After the show, we went back to Brooklyn and had band practice. We wrote a bunch of new songs for the La MaMa show, I like the direction we're going in. It's been so long since we played, especially a real nice long set, so I'm excited. After some practice, we collected Ptrck and went to Manhattan to go to Jill's East Village digs, where we met up with Nath Ann and had a shot of tequila and watched some very lovely Amber Martin videos on YouTube, such as this gem:


"...a basket of surprises!"

We piled into a cab and drove across downtown to go to Julius' where Amber and Angela and JC's dance party Mattachine was happening. SO much fun, of course. As usual. I danced to Klymaxx' "Meeting in the Ladies Room" and loved it. I forgot how great that song is! That slow-burning monologue at the beginning. it's a timbre, a feeling that isn't often heard in pop songs. Fun night! Tired night.

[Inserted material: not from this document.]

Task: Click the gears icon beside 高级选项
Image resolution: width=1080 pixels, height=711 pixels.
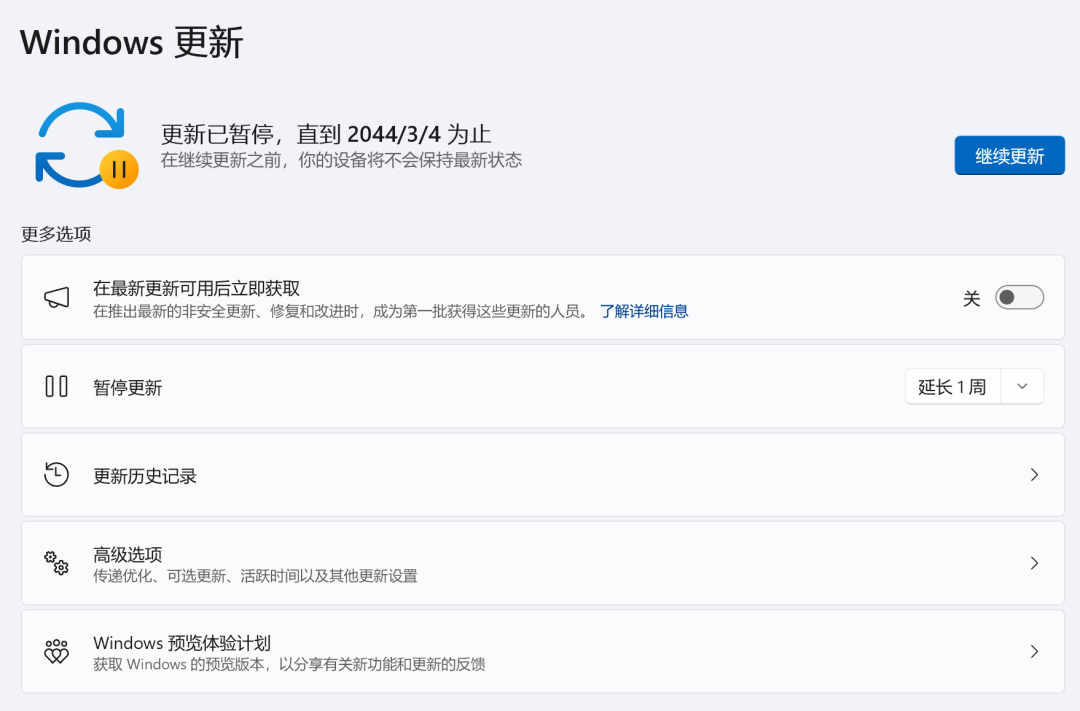Action: click(57, 562)
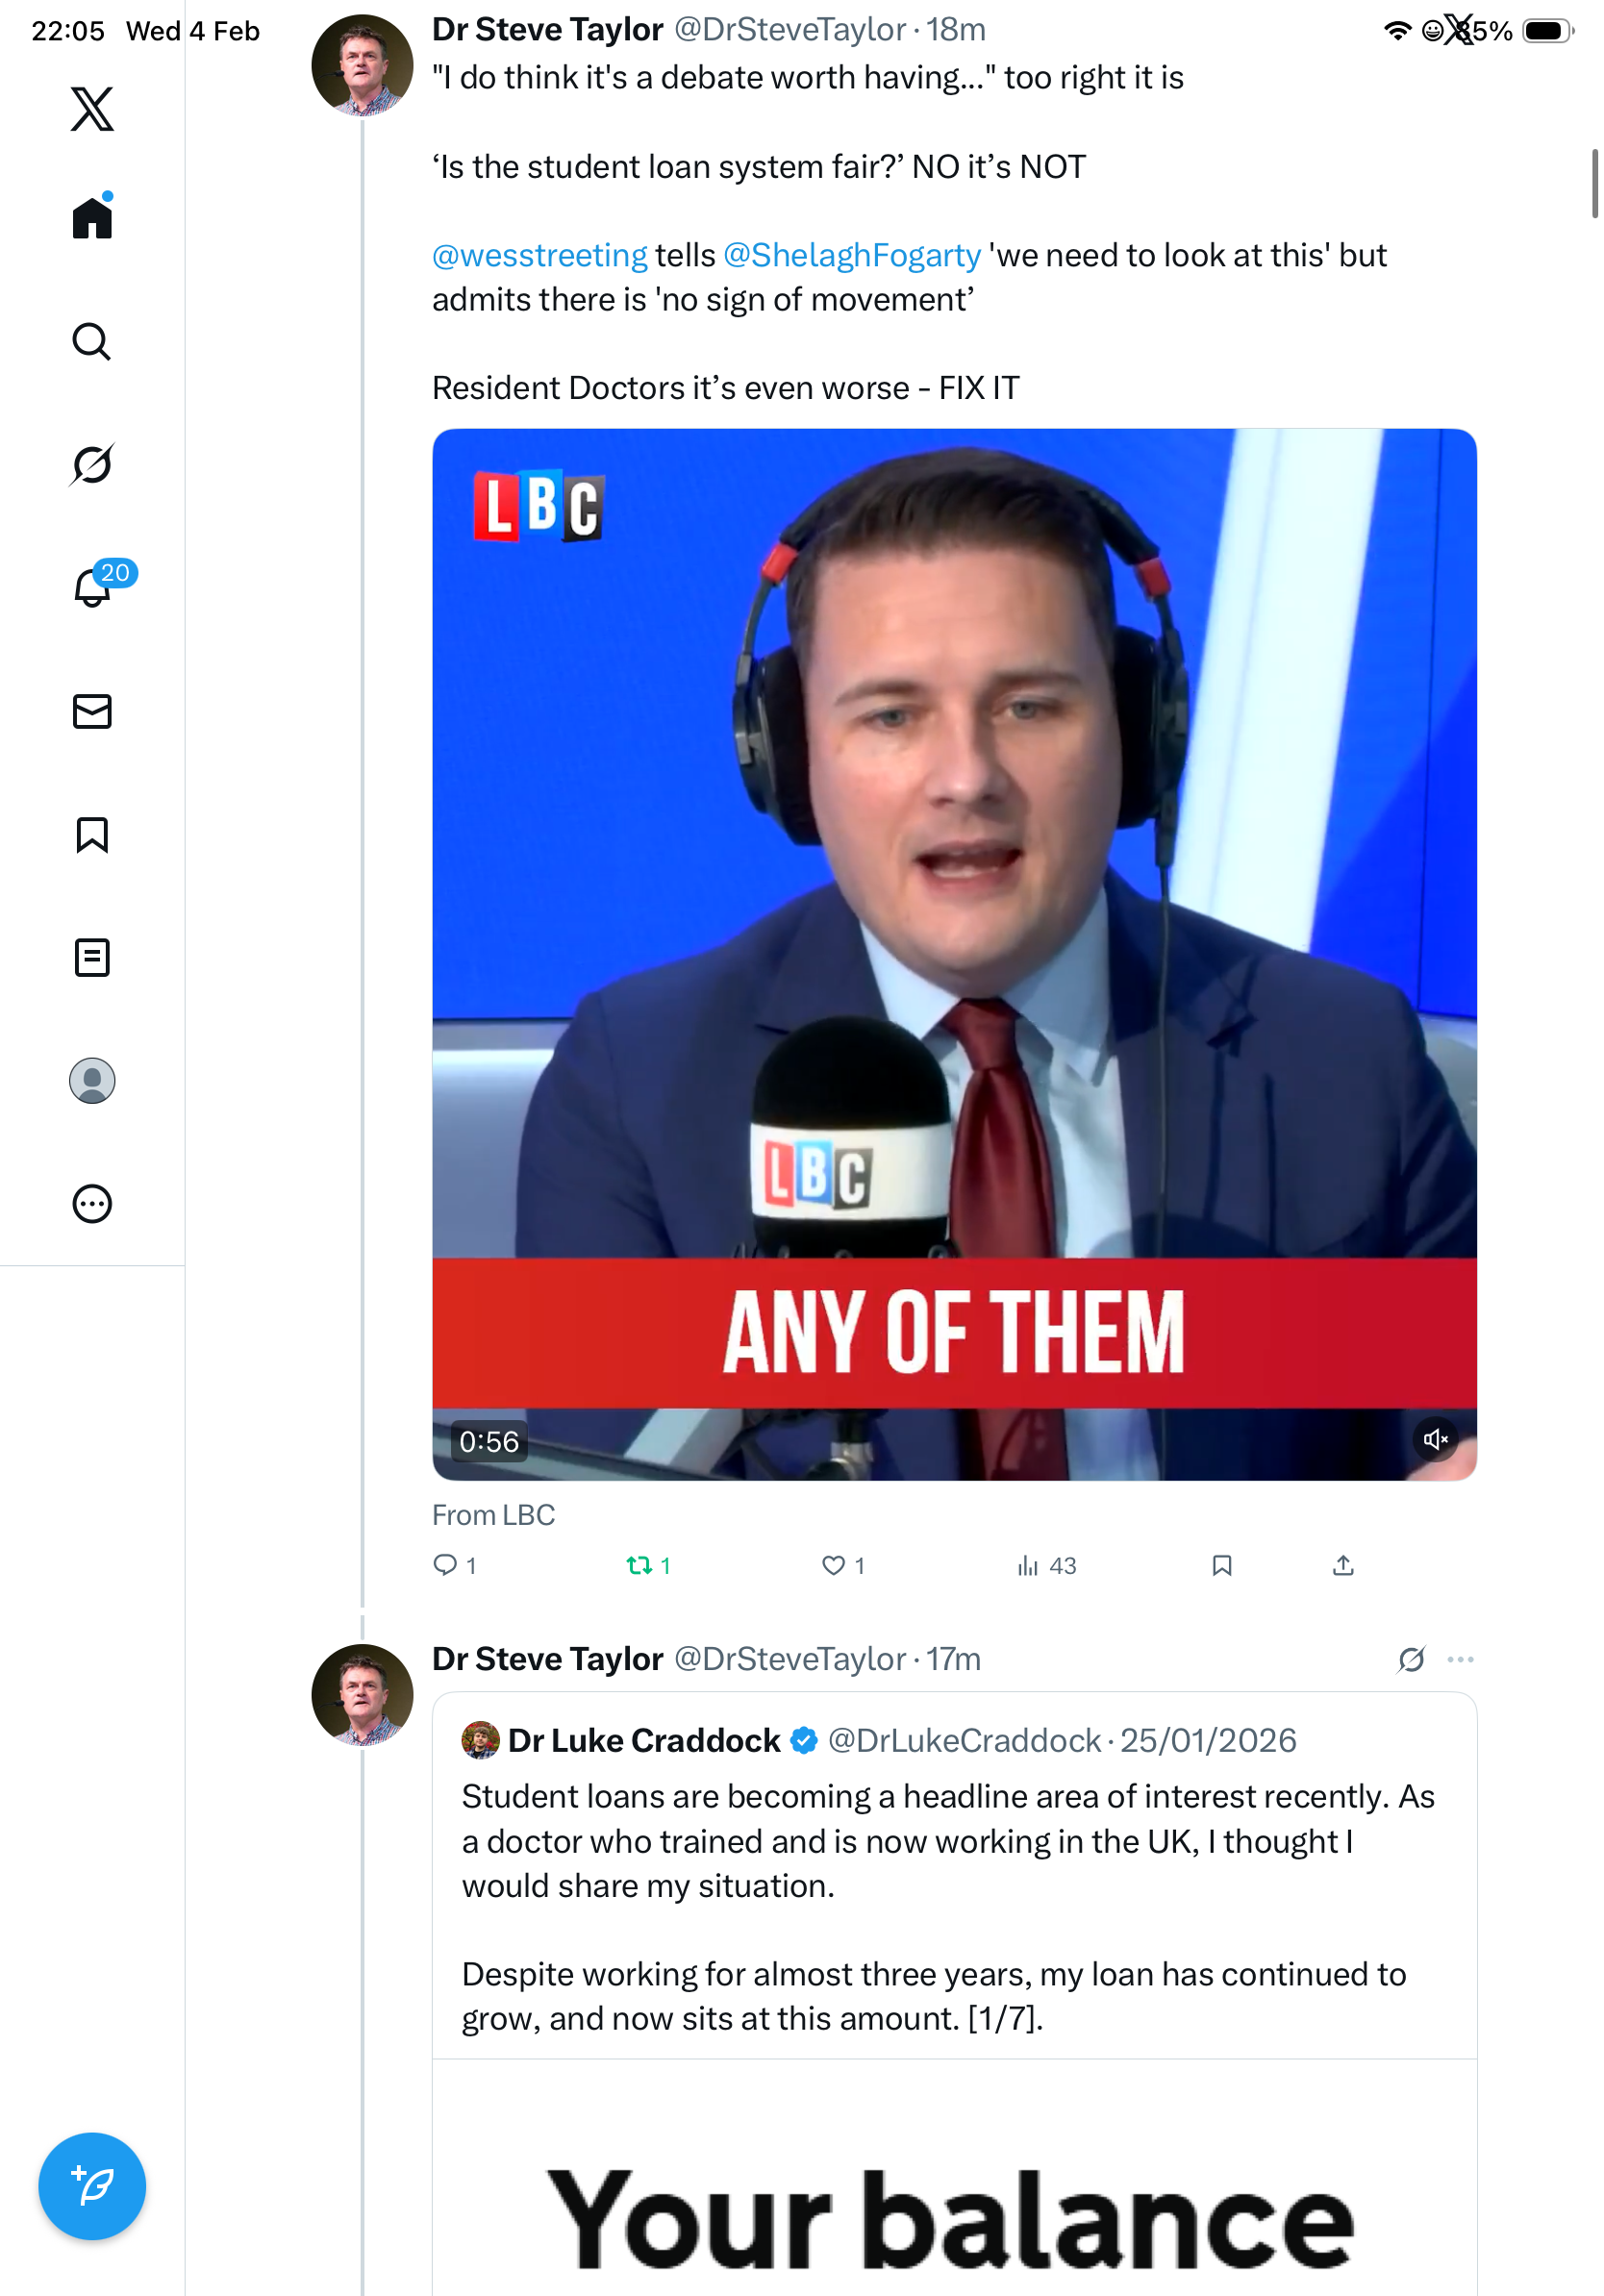
Task: Expand the More options sidebar menu
Action: [92, 1204]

The next evening I went to sweet little baby star angel lover Cole Escola's newest solo show, The Deadliest Baby at the Duplex. I got to sit in the front row with John Early and Becca Blackwell and Adam Feldman and that felt very fancy. Cole's. Show. Was. So. Fucking. Genius. I almost wish I hadn't congratulated him, because I'm kind of furious at him. In the way that you could be furious at anything that's too good for the world around it. He has no right to be so smart and funny! I mean, I bought tickets and the two drink minimum but it didn't feel like enough. He did a bunch of sketches, some featuring Mr. Blackwell to glorious effect, in vocal overtone capacity. It was just really intelligent humor. Like, jokes that seemed crafted? Maybe they weren't-- maybe Cole doesn't spend his time rehearsing his act. He was tremendously entertaining and I feel real lucky to have been able to see it. I'm excited to know that he's going to be two nights in November as Elaine Stritch at the Duplex and you can get tickets here. Not to be missed!

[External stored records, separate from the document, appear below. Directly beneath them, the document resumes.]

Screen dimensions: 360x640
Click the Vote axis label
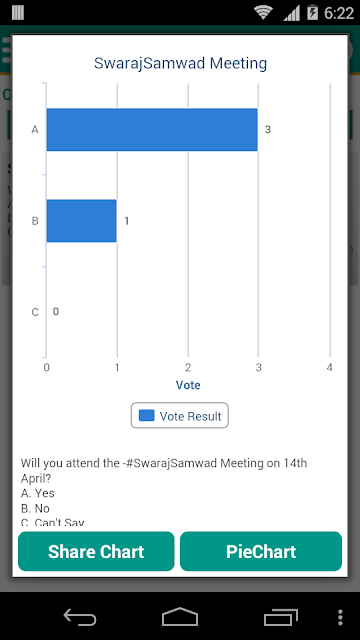click(x=188, y=385)
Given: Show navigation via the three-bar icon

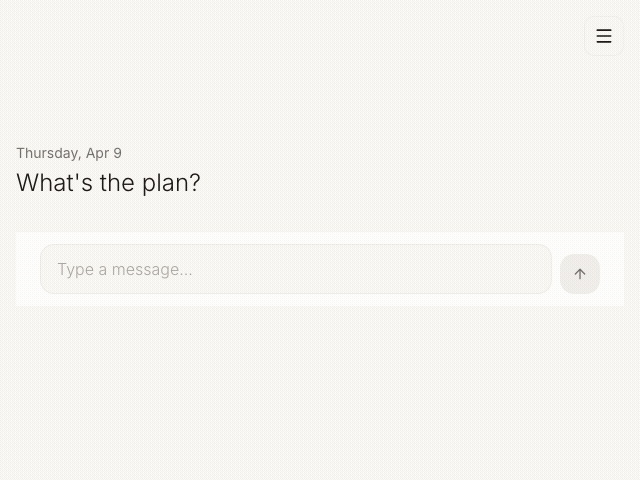Looking at the screenshot, I should click(x=604, y=36).
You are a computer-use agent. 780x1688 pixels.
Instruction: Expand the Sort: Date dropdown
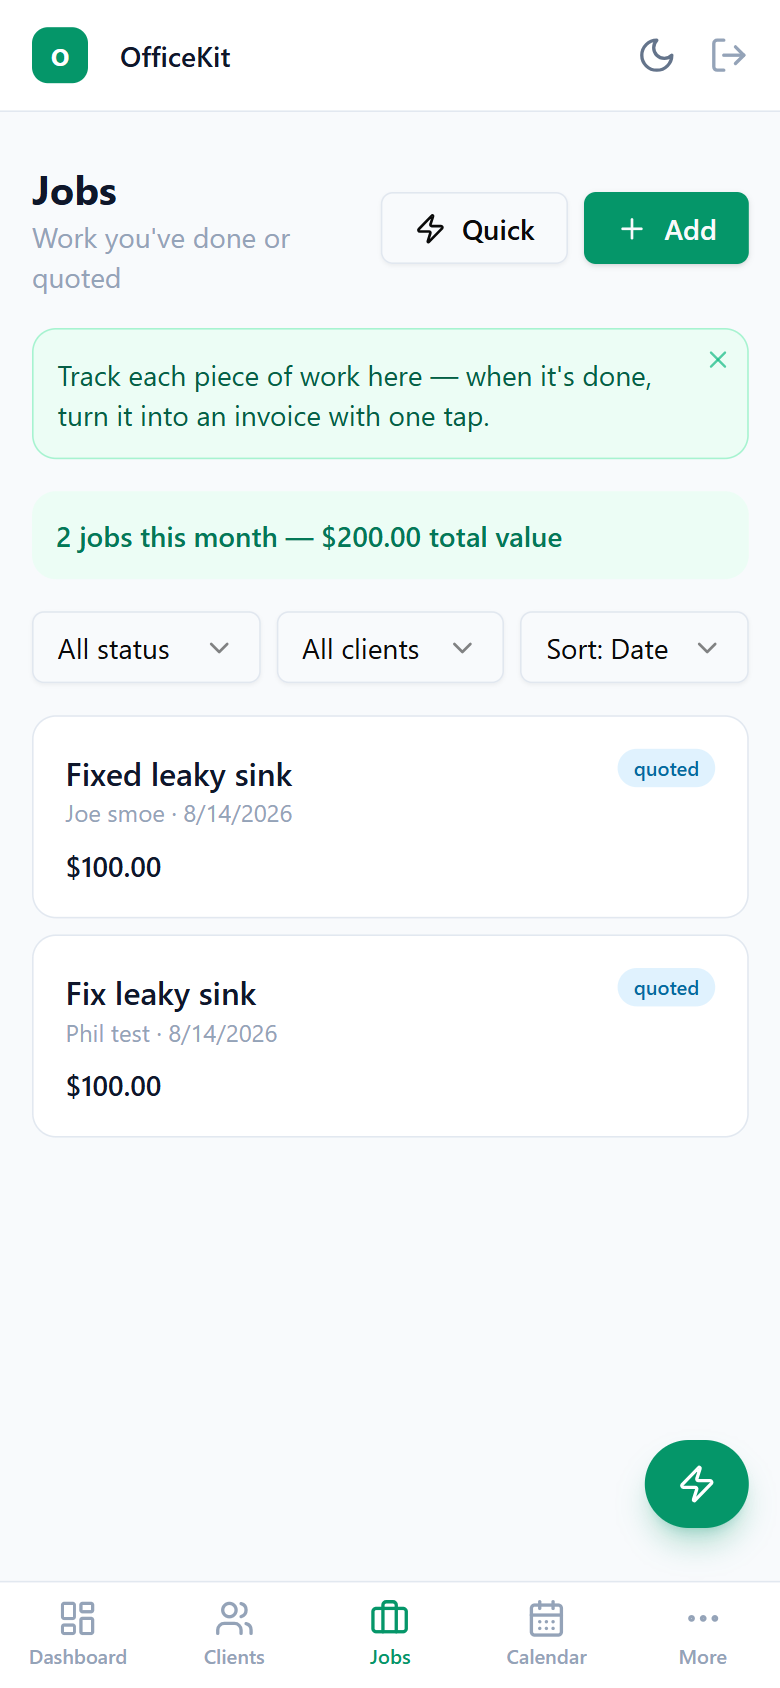tap(634, 648)
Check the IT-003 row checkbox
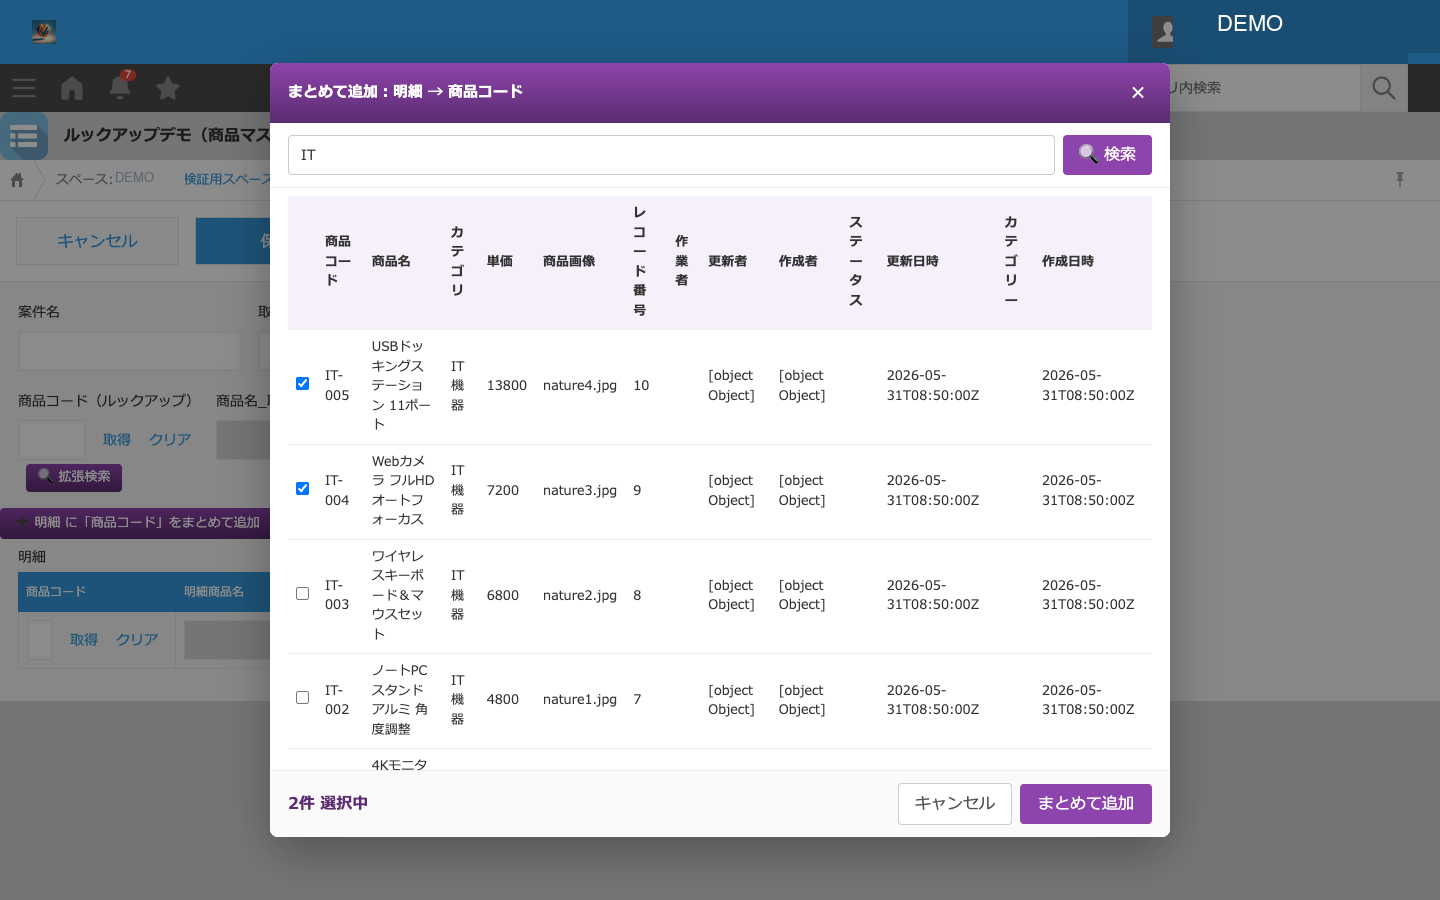 point(302,594)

After Cole's I high-tailed it over to Joe's Pub to see a concert of Dan Fishback's The Material World which was obviously fantastic. I have so much love for so many people involved in the show. I had a great seat and a fantastic time. I met some kids sitting next to me, a cute younger queer couple, who said that they had tried to go see TMW during it's run last year at Dixon Place but couldn't get tickets, because it was such a big hit and sold out so often. It was sweet. Molly and Erin totally killed it. Everyone killed it. I'm tremendously proud of everyone involved. I hung around Joe's Pube for a little bit, managed to cop a free drink through being charming, but ultimately begged off. Miss Erina and I walked east and got a sandwich, then met up with Miss Molly and decamped to the very far, ultra far, nearly-Oriental East Village to go to Miss Amber's house, where we hung out on her floor with Miss Jill, sipped fancy whiskey from a travel-size bottle, and listened to records. This is obviously my idea of heaven. Amber put on the first Sinea O'Connor album, The Lion and The Cobra, and talked about how much she loved it when it first came out. I forgot how weird and funky and wonderful that album is.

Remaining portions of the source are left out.